:: Document segment ::
....
Submicrometer-sized hierarchical hollow spheres of heavy lanthanide orthovanadates: sacrificial template synthesis, formation mechanism, and luminescent properties.

Hollow spheres of heavy lanthanide orthovanadates (LnVO4, Ln = Tb, Dy, Er, Tm, Yb, Lu) and yolk-shell structures of Ho(OH)CO3@HoVO4 have been successfully prepared by employing Ln(OH)CO3 colloidal spheres as a sacrificial template and NH4VO3 as a vanadium source. In particular, the as-obtained LuVO4 hollow spheres are assembled from numerous hollow-structured elliptic nanoparticles, and their textural parameters such as the inner and outer diameters, shell thicknesses, and number of shells could be finely tuned through introducing different amounts of NH4VO3 and employing Lu(OH)CO3 templates with different sizes. The possible mechanisms for the formation of hollow spheres and yolk-shell structures, and also the hollow-structured elliptic nanoparticles of LuVO4, i.e., building blocks of LuVO4 hollow spheres, are proposed and discussed in detail. Under ultraviolet excitation, the obtained LuVO4:Eu(3+) hollow spheres show strong red emissions located in the saturated color region, and the modulation of emission intensity and color purity could be realized by tuning the textural parameters of the obtained hollow spheres. It was found that the nanostructure of the building blocks of LuVO4:Eu(3+) hollow spheres also had an effect on the luminescent properties of the as-obtained materials. Moreover, the quantum efficiency could be affected by the textural parameters of the as-obtained LuVO4:Eu(3+) hollow spheres, and the double-shelled LuVO4:Eu(3+) hollow sphere has the highest quantum efficiency. In addition, the excellent biocompatibility indicates the potential biological applications of LuVO4 hollow spheres.
....
:: Excerpted data ::
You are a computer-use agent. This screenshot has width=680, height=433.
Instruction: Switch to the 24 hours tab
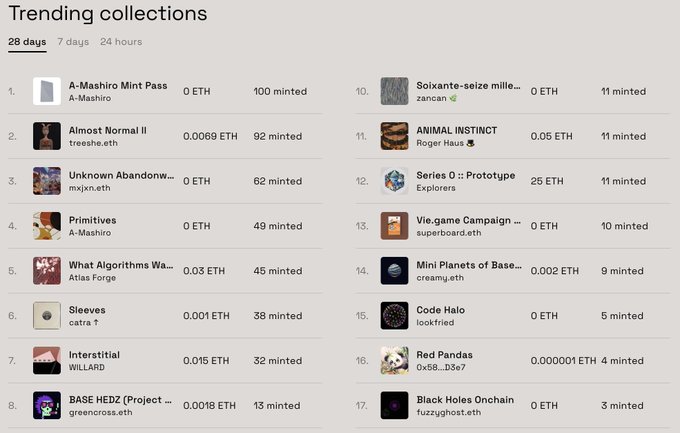pos(121,42)
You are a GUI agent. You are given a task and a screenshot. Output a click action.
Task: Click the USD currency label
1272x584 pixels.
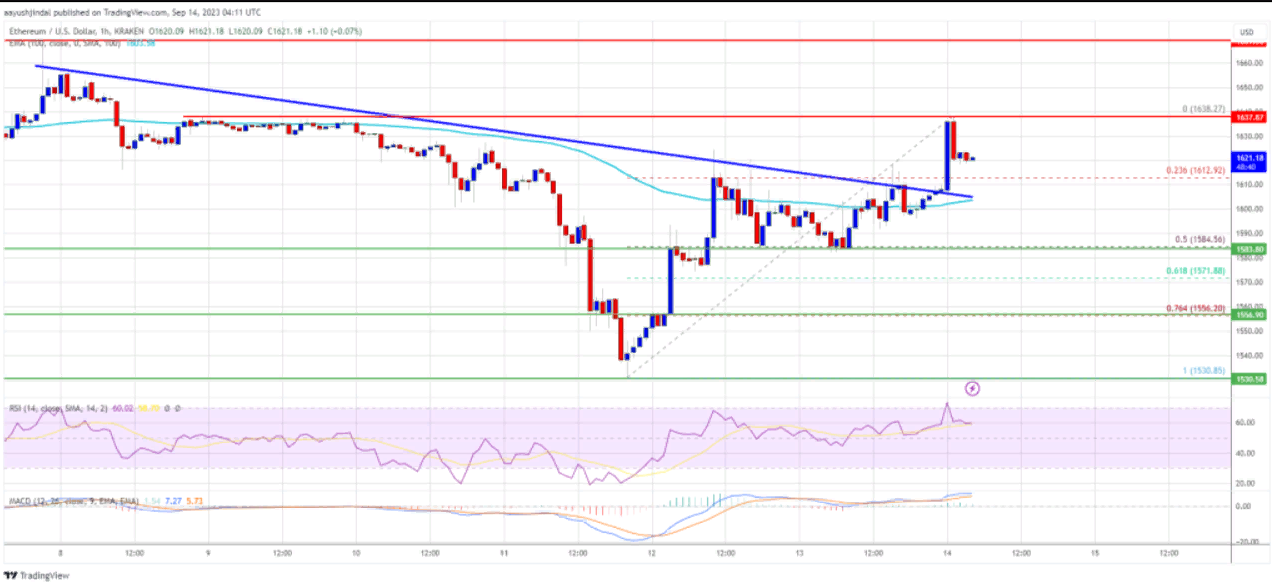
....
:: Parts of the exercise ::
(a) Answer these questions from the abstract on lanthanide orthovanadate hollow spheres:
(i) What compound served as the vanadium source?
(ii) Which lanthanide gave yolk-shell structures instead of hollow spheres, and what is their composition?
(iii) Which LuVO4:Eu(3+) hollow sphere has the highest quantum efficiency?
(b) From the abstract on lanthanide orthovanadate hollow spheres, repeat the passage starting at the words "Submicrometer-sized hierarchical hollow" and ending after the words "and luminescent properties.".

:: Outputs by task ::
(a)
(i) NH4VO3
(ii) Holmium; the yolk-shell structures are Ho(OH)CO3@HoVO4.
(iii) The double-shelled LuVO4:Eu(3+) hollow sphere

(b)
Submicrometer-sized hierarchical hollow spheres of heavy lanthanide orthovanadates: sacrificial template synthesis, formation mechanism, and luminescent properties.